World wheat output jumped 12.4 per cent in 2008 to 686 million tonnes, driving global cereals output to record highs, the United Nations’ Food and Agriculture Organization said Feb. 12, raising its earlier estimates.
But smaller planted areas and bad weather are likely to trigger a fall in output of wheat and other cereals in major producing countries this year, the FAO said in its Crop Prospects and Food Situation report (www.fao.org).
Smaller maize crops were expected this year in southern Africa and South America where drought has hit major producing areas and farmers have already scaled down their planting plans because of high production costs, FAO said.
It did not give more precise forecast for 2009.
Last year, the world cereals output rose 6.6 per cent to a record of 2.272 billion tonnes, paving the way for a recovery in balance between supply and demand, the Rome-based agency said.
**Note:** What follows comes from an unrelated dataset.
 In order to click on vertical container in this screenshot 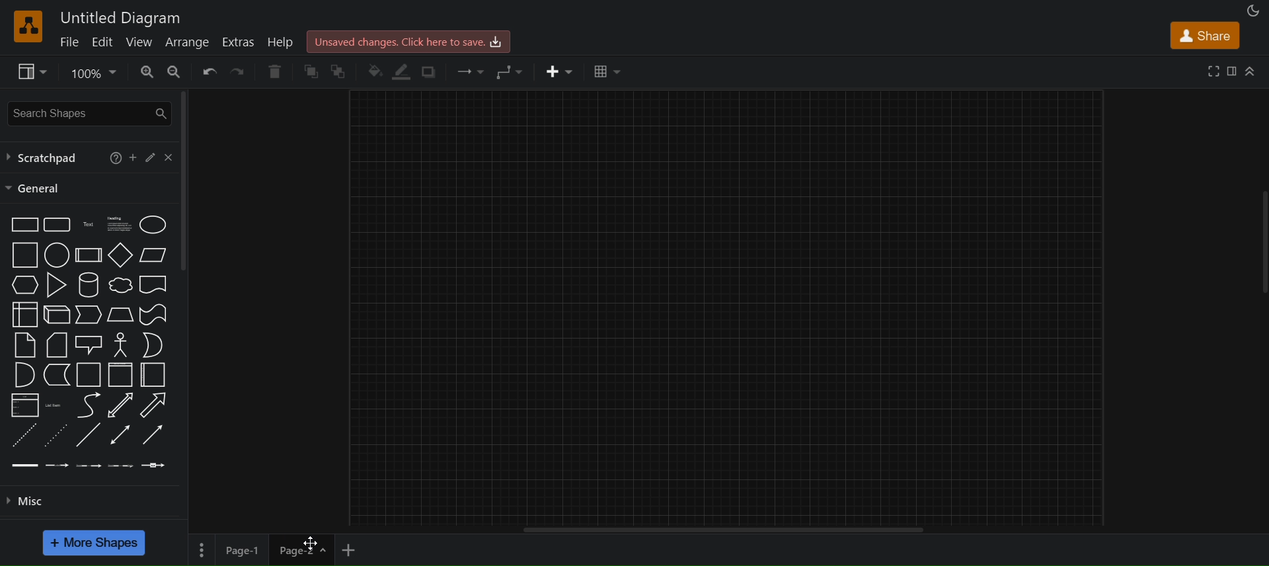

Based on the latest estimates of cereal output in 2008 and the expected consumption in 2008-09, FAO said it forecast world cereal stocks by the close of seasons ending in 2009 to rise 16 per cent to 496 million tonnes, the highest level since 2002.
Wheat inventories are expected to rise 24 per cent, up from their low opening levels with most of the growth expected in the EU, Canada, the United States and some ex-Soviet countries.
FAO said it expected the use of cereals for biofuels production to rise 22 per cent in 2008-09 marketing year ( July/ June) to a total of 104 million tonnes, or 4.6 per cent of the world cereals output.